A admissão na função pública

A função pública constitui a espinha dorsal do funcionalismo do Estado e representa, em grande escala, o melhor barómetro para mensurar até que ponto, positiva ou negativamente, as instituições e as pessoas que nelas funcionam estão em plena sintonia com os desígnios dos fins perseguidos pelo Estado.

Ao longo de vários anos, através do Ministério da Administração Pública, Trabalho e Segurança Social (MAPTSS), o Executivo tem ensaiado numerosas estratégias no sentido de tornar mais eficiente, mais produtiva e menos burocrática aquele sector vital do Estado.
É verdade que nem sempre as coisas correram como se previa na medida em que, irregularmente, foram observadas muitas das regras e princípios que deviam nortear a candidatura, concorrência, aprovação e admissão na função pública. Para aquele que é dos mais importantes ramos do funcionalismo do aparelho do Estado nem sempre foram admitidos os mais bem formados e preparados para fazer, provavelmente, a mais exigente tarefa: atender e servir o público.
O anúncio feito na quinta-feira pelo ministro do MAPTSS, segundo o qual, doravante, “os candidatos aos concursos públicos de ingresso na função pública serão obrigados a fazer uma formação prévia, preparatória da especialidade pretendida, e avaliados para a fase subsequente apenas se forem aprovados”, apenas peca por tardio. A formação prévia exigida, no fundo, serve apenas para agregar valor ao futuro funcionário público na especialidade que escolheu e candidatou-se, realidade que vai apenas acabar por contribuir para a melhoria do sector.
Temos ainda um rácio, de trabalhador da função pública por cada 100 habitantes, muito preocupante, a julgar pelas informações avançadas em tempos pelo MAPTSS, razão pela qual importa que os poucos que nela laboram ou que estejam a ingressar sejam capazes e bem preparados. De acordo com dados de 2016, Angola possuía dois trabalhadores da função pública por cada 100 habitantes, uma realidade que torna os balcões de numerosas instituições públicas verdadeiras engrenagens inoperacionais.
Acreditamos que faz todo o sentido quando quem pretende ingressar na função pública reúna os requisitos, sobretudo os ligados à formação na área em que pretende laborar. Assim, o ramo da função pública poderá deixar de ser um simples depósito de pessoas que lá tenham ido ou lá ingressem apenas e somente para assegurar o ganha-pão, independentemente de estarem ou não preparados.

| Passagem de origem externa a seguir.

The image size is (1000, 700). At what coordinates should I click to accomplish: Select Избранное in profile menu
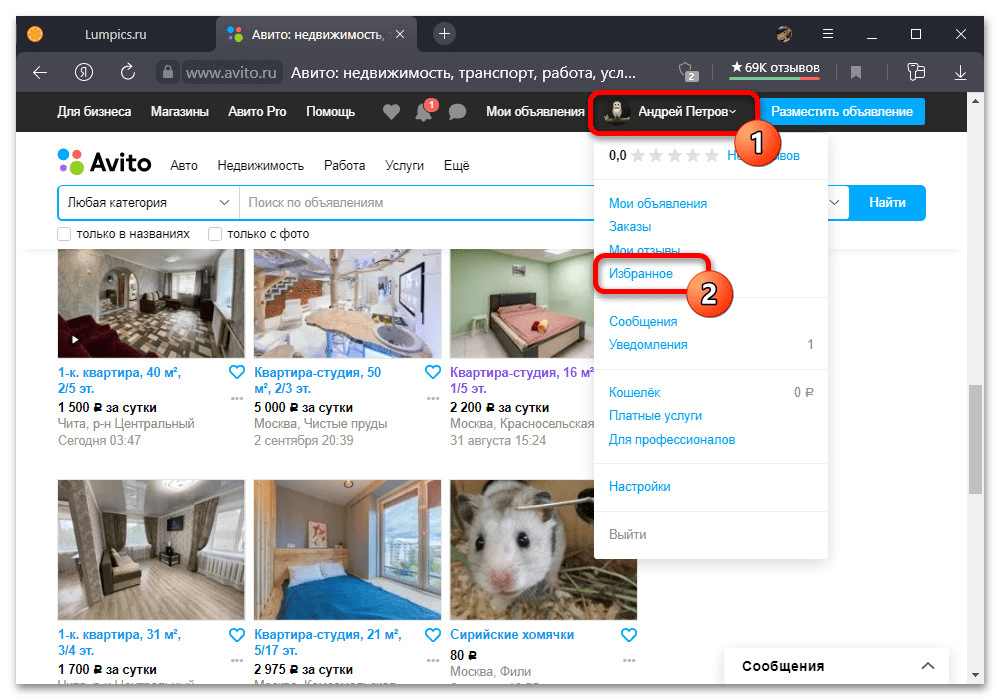(x=641, y=273)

Não pode ser por várias razões, a começar pelas perdas para a pessoa e para o Estado do contributo que eventualmente seria dado numa outra área de especialidade da pessoa que “se refugia” na função pública, apenas e sobretudo para ter o salário.

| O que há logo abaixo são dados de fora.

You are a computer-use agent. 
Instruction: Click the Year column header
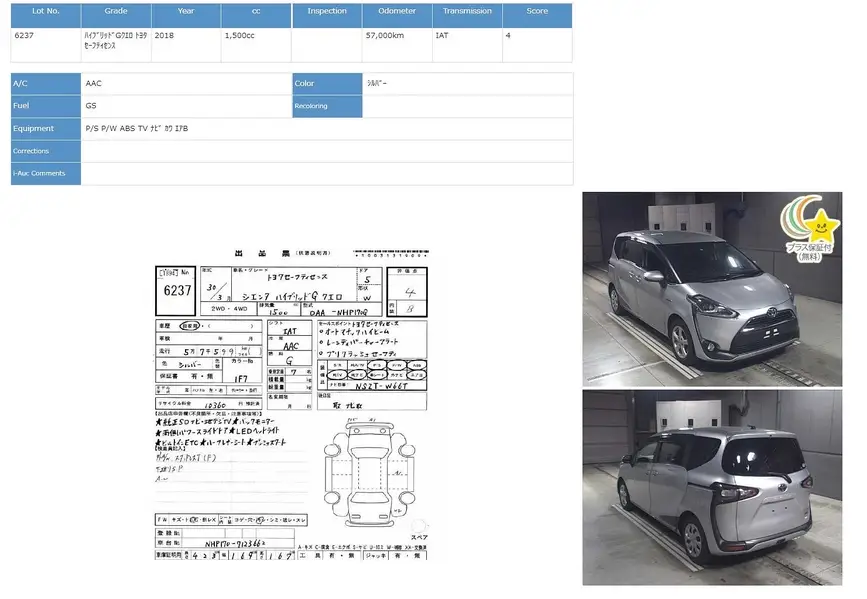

Não é segredo, nem carece de estudos aprofundados o facto de existir uma baixa produtividade no funcionalismo público, realidade que precisa de ser contornada com a formação contínua dos que lá se encontram e da formação prévia dos que lá pretendem ingressar. Apenas com a profissionalização dos trabalhadores da função pública, factor que se pode obter através dos processos de selecção, avaliação, formação e admissão, poderemos ter um sector mais virado para atender as populações com celeridade, eficiência e satisfação para todos.